The Night Liz Montgomery Met A Real Ghost!
TV Picture Life Feb. 1970

The TV show Bewitched is described as a comedy, but its lovely star Elizabeth Montgomery maintains it's a funny show because the characters in it are funny - not because some of them happen to be ghosts. Elizabeth Montgomery really does believe that witches and ghosts might exist.

"You'd be surprised how many share my belief," says the actress who stars as the witch Samantha. "It's probably because of my TV alter ego, but people are always telling me about some hard-to-believe event they have experienced." Liz and dog

But Liz's belief in unexplainable powers does not only depend upon what she has heard from others. She has had a very real, very scary experience of her own - with a ghost!

It all began many years ago when Liz's family took her with them to Europe. Her father, Robert Montgomery, was one of America's biggest film stars at that time. He was a dashingly handsome young man whose romantic leads opposite such stars as Joan Crawford, Greta Garbo, Bette Davis and Rosalind Russell coupled with his natural charm and intelligence to make him a welcome addition to the group of people who served as the Jet Set of that time.

Some of the Montgomerys' English friends invited the family to spend the summer in their very elegant - and very old - country house. It was here that Elizabeth met the ghost.

"My room was on a corridor near the main stair, off which a hallway extended into another wing of the house and dead-ended some fifty feet beyond my door," remembers Elizabeth, with a shudder. You can imagine what a terrifying place this was for an imaginative young girl. Some English houses have over 100 rooms! They are dank, musty, cave-like places that even modern electricity cannot make seem light and cheery. The corridors often have bare stone walls and ceilings over 12 feet high. They are always dark and the old buildings produce eerie and unexplainable noises.

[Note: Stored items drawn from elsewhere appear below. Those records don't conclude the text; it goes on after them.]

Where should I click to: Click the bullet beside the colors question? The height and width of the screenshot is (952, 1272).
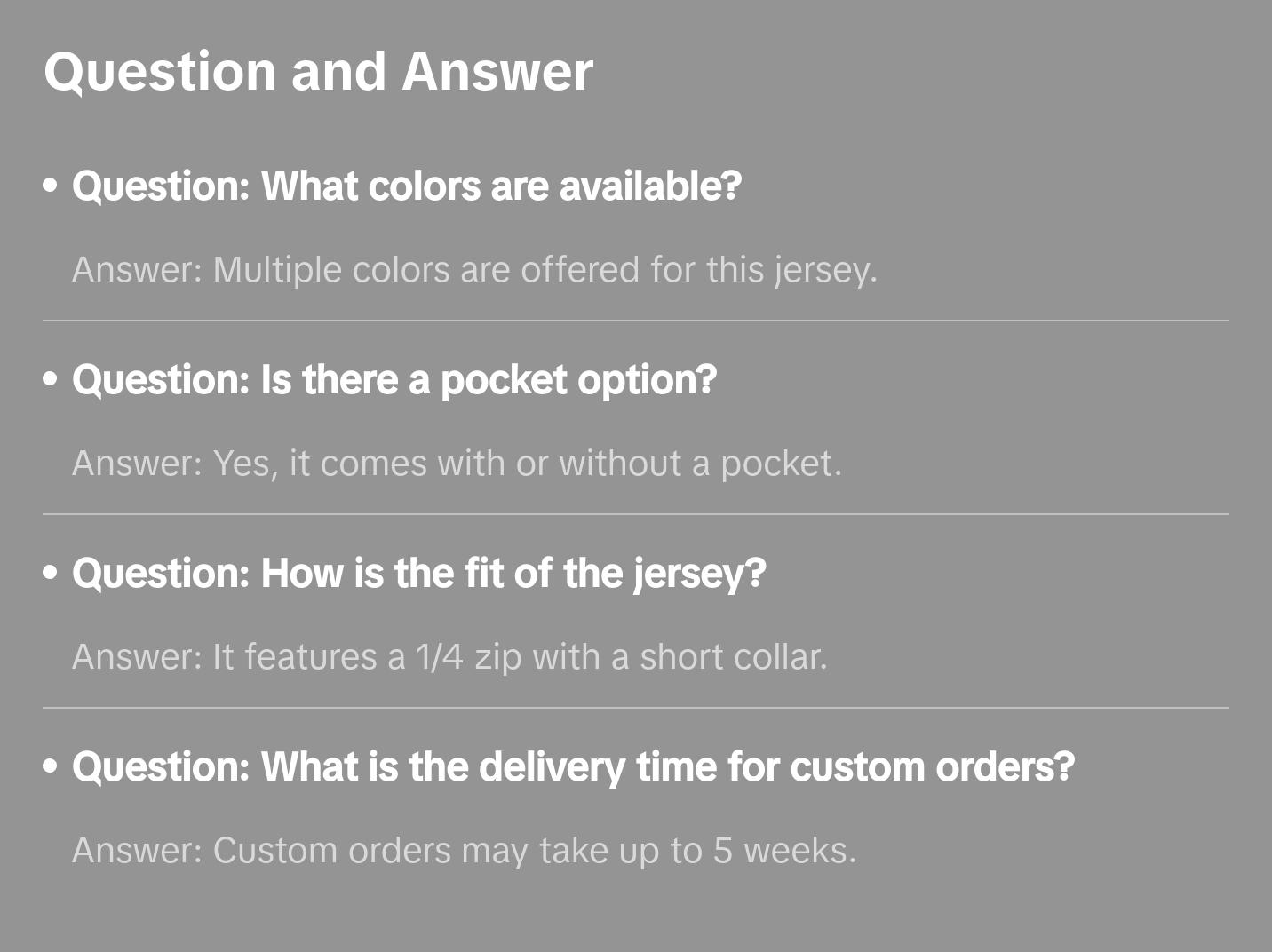(x=51, y=186)
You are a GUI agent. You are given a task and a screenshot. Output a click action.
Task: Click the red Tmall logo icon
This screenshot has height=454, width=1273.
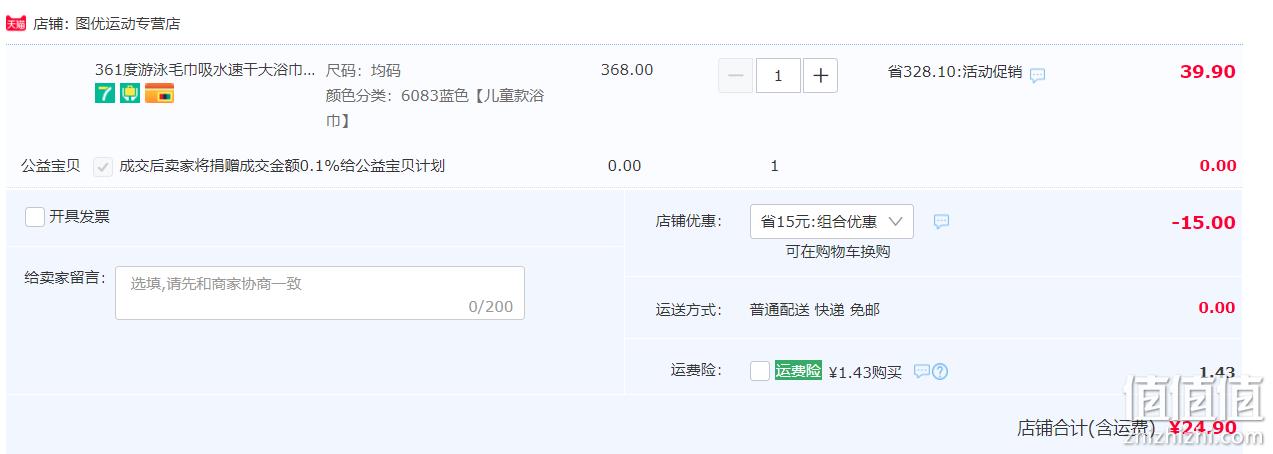(x=16, y=23)
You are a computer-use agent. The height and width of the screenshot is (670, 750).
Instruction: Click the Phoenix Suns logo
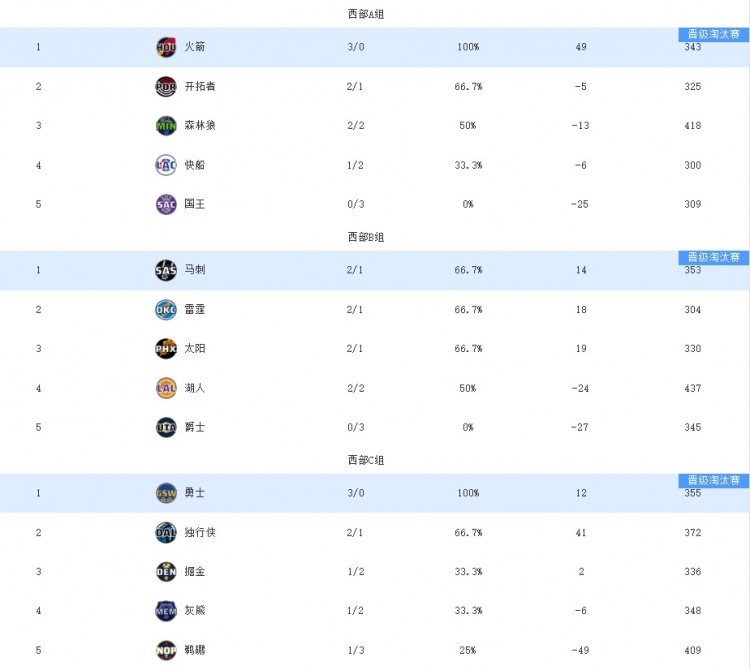tap(166, 349)
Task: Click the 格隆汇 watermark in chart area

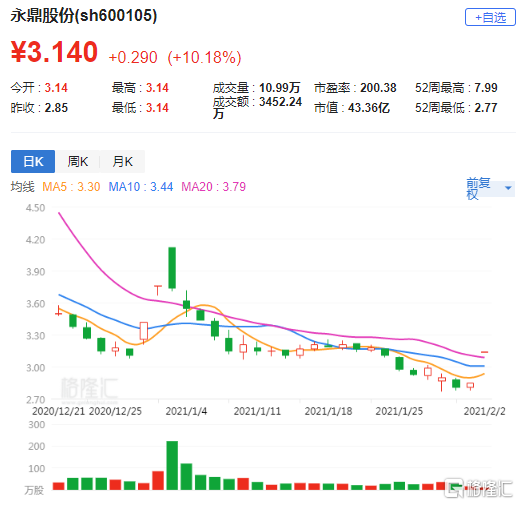Action: pyautogui.click(x=89, y=388)
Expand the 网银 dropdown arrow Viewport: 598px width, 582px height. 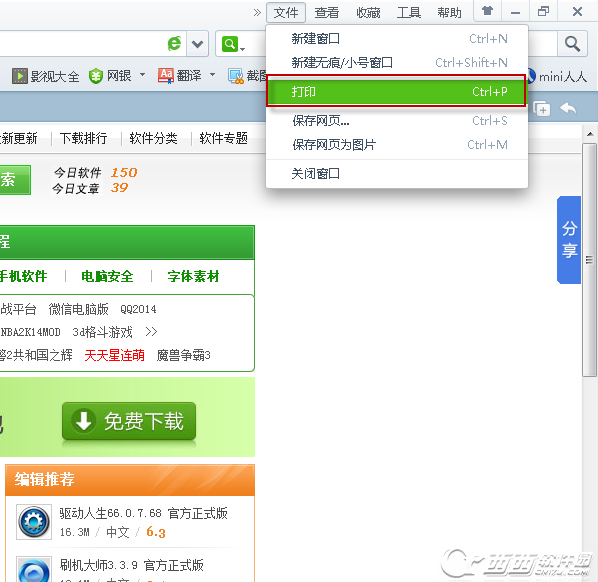click(142, 74)
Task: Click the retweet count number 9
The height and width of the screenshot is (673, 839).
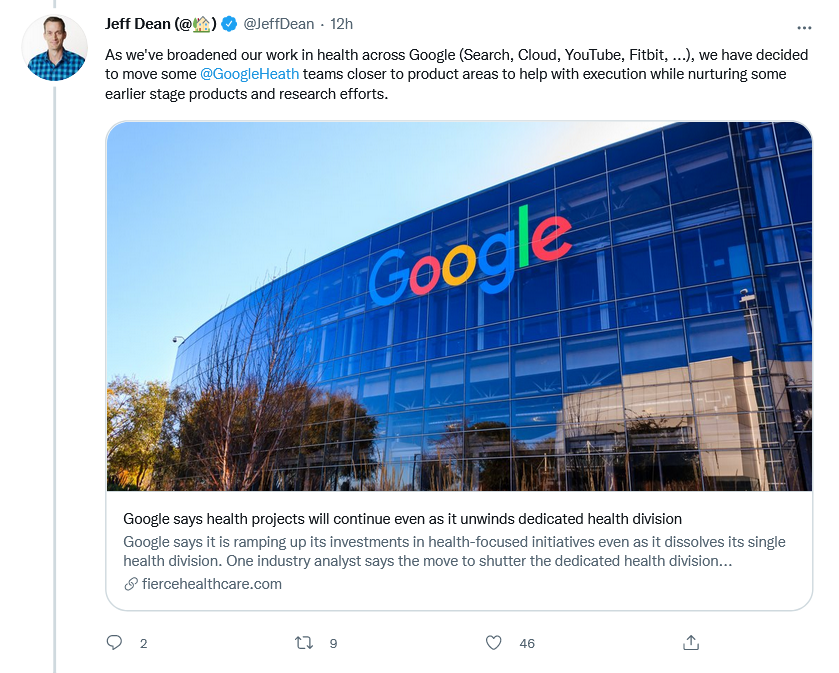Action: 333,644
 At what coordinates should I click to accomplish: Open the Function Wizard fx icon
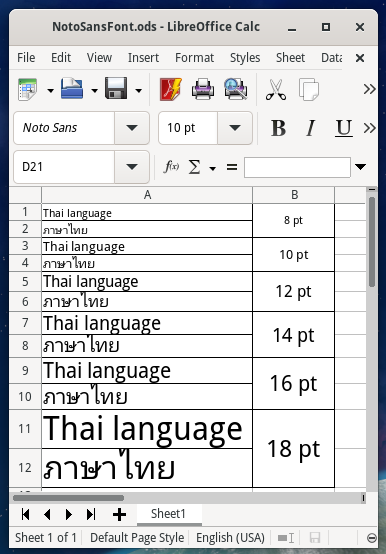(x=171, y=166)
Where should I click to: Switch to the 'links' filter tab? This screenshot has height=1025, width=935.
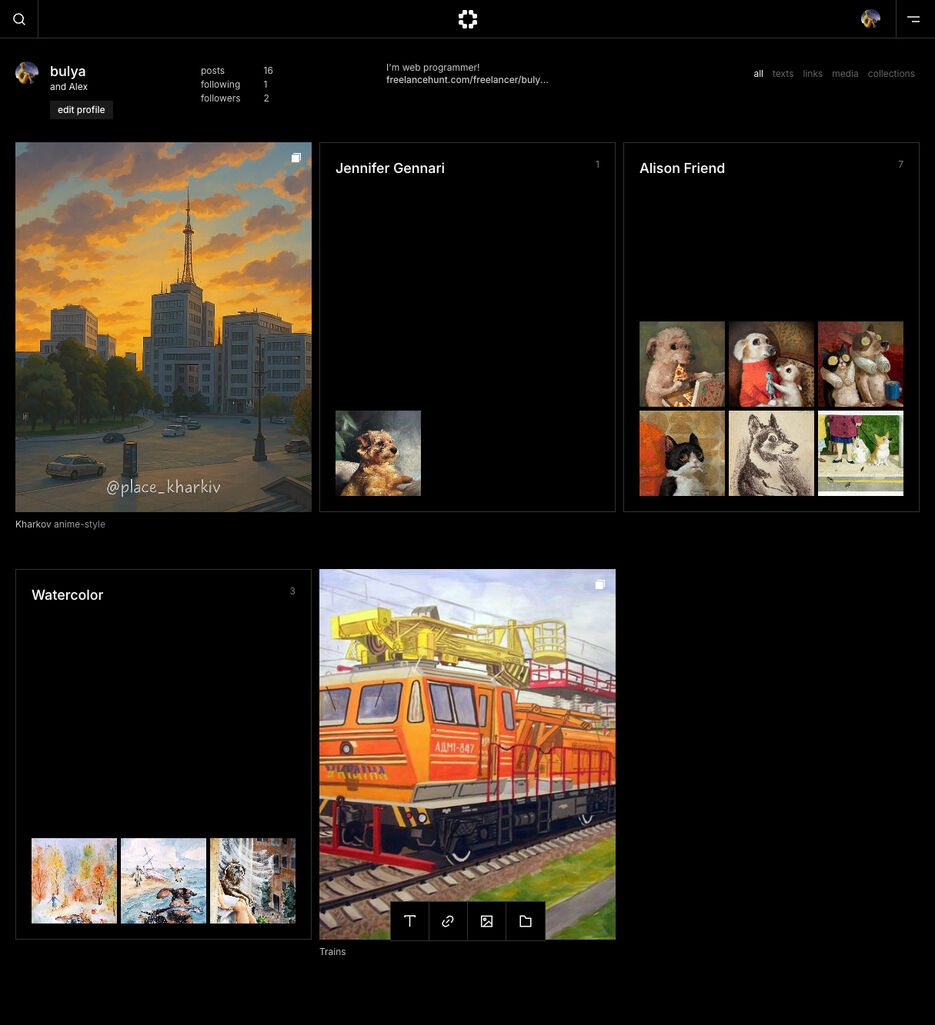pyautogui.click(x=813, y=74)
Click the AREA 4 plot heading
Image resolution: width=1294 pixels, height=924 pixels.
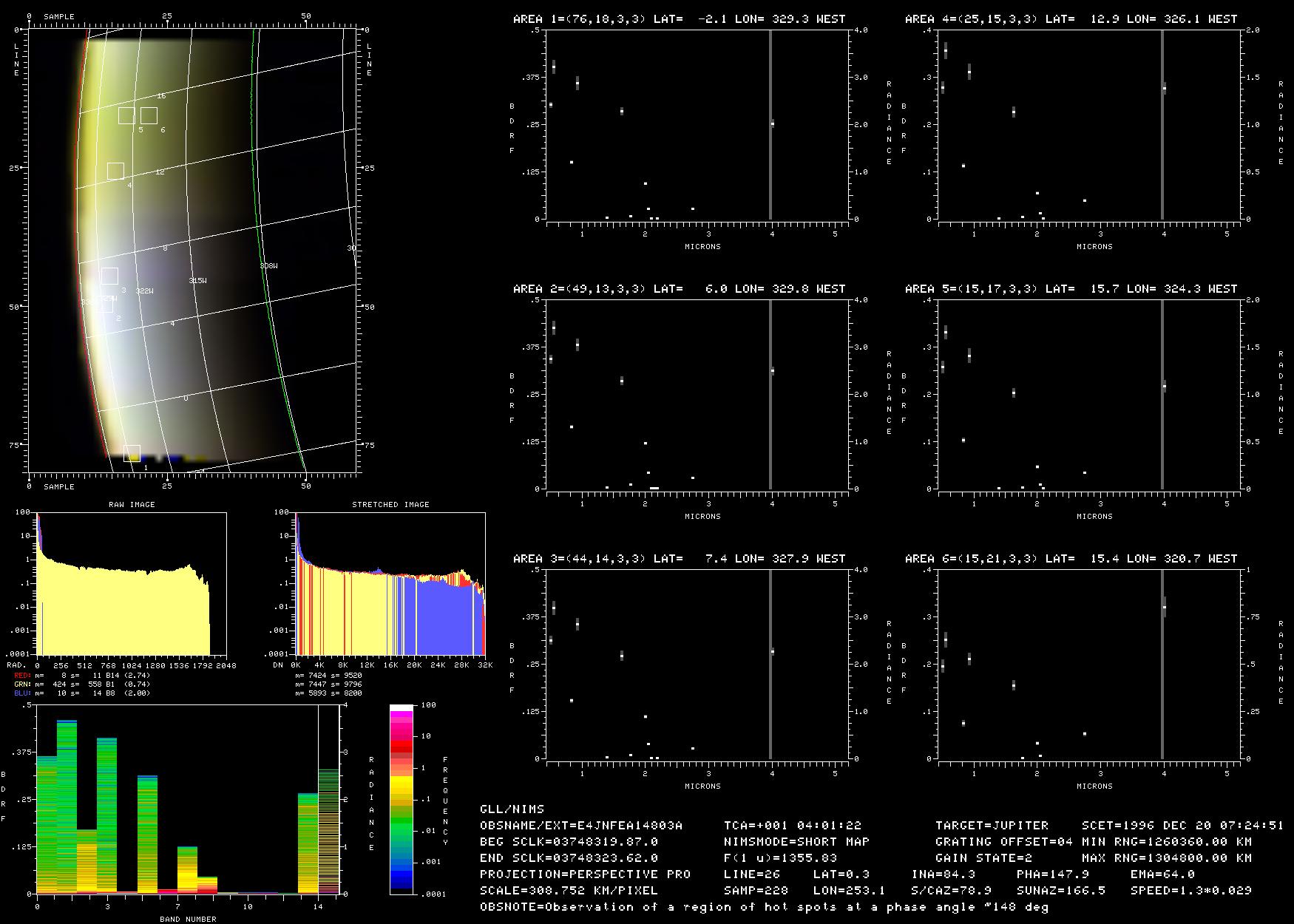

Anyone might be frightened to spend even one night in this place. Liz says that she was not frightened until:

"One afternoon, shortly after we arrived, I was about to open my door when I became conscious of someone hurrying down the hall.

"A few days later the same thing happened. Again I was just vaguely conscious of feeling someone hurry by me.

"The third time it occurred, however, I definitely saw a foot at the bottom of a skirt as it disappeared around the corner. Quickly I rushed back to the corner and looked down the hall.

"There was no one there and it would have been impossible for anyone to have reached and entered one of the doors in that hall." Liz recalls that this was the moment when she first began to feel that something very unusual was certainly going on.

"When I returned to my room, thinking about the incident, I became certain that whoever, or whatever, I had seen was not dressed in the fashion of the day. The skirt was long and full, and the foot and ankle which had disappeared around the corner were clad in a high buttoned shoe! Liz Bill and Rebecca

"The housekeeper came into my room a few minutes later, and when I told her what had happened, she said, 'Oh, you've seen her. She has been here for many years, ever since this house was new,' and passed the incident off very casually.

"I never learned the name of my ghost, or her story," Liz added.

She never guessed then how prophetic the incident was. Surely the young girl who had dreamed of being an actress, of following in her famous father's professional footsteps could not have known that when she finally became successful it would all be thanks to the supernatural world of ghosts, goblins, and witches.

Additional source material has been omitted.